> **WORK INSTRUCTION**:
Scan the entries below. List each line with "computer".

Screenshot grounding data:
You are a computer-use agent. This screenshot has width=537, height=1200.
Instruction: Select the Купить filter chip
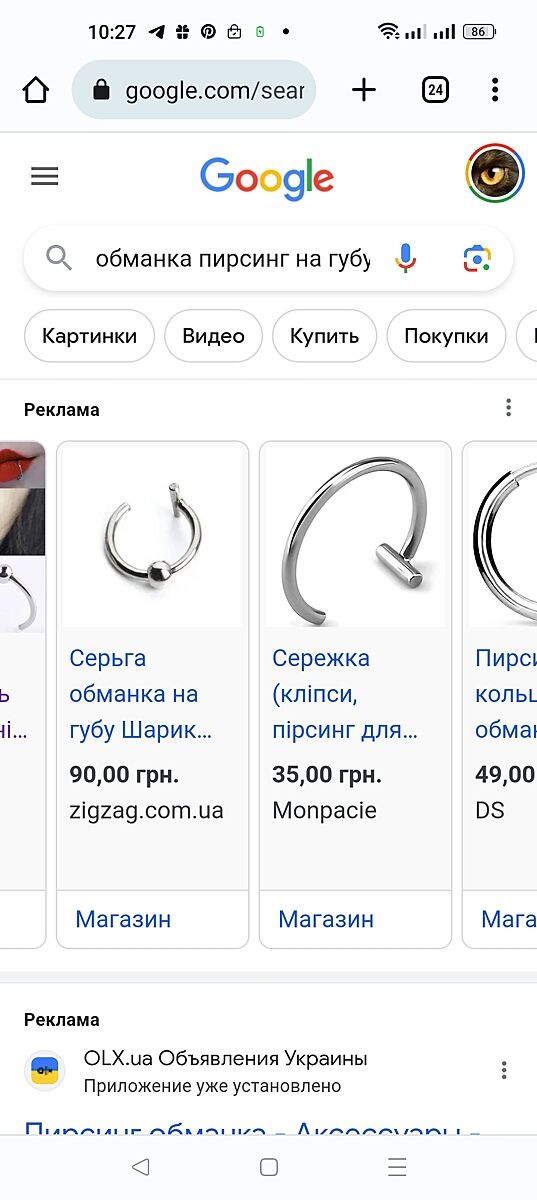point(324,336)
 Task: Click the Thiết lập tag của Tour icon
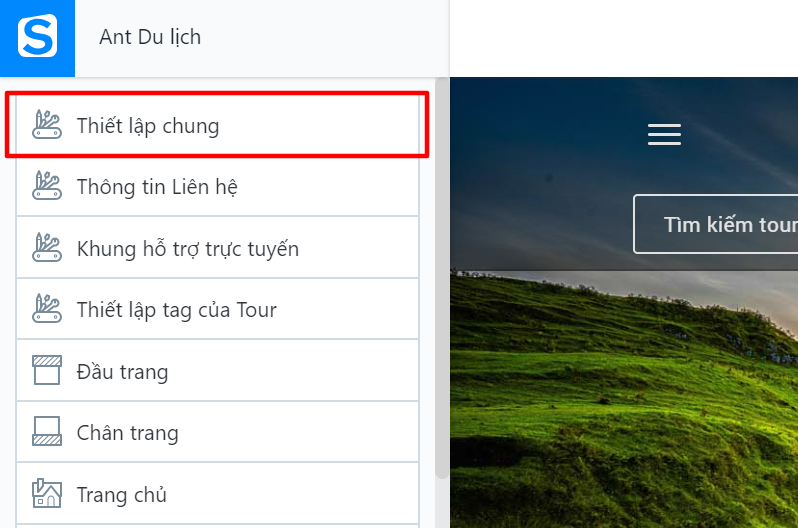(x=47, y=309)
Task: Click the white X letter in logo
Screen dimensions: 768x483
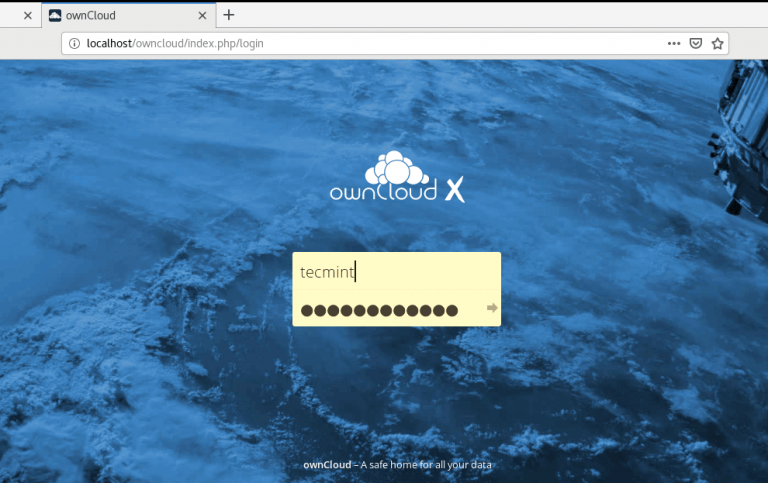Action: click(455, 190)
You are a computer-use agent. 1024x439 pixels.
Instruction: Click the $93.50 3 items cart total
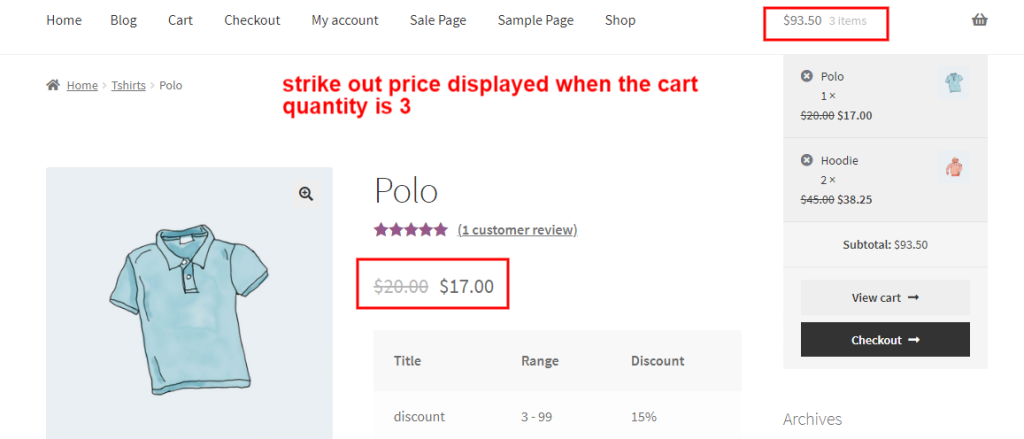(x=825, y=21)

> **WRITTEN ANSWER**:
You are a computer-use agent. This screenshot has width=537, height=1200.
You are a computer-use agent. 1024x439 pixels.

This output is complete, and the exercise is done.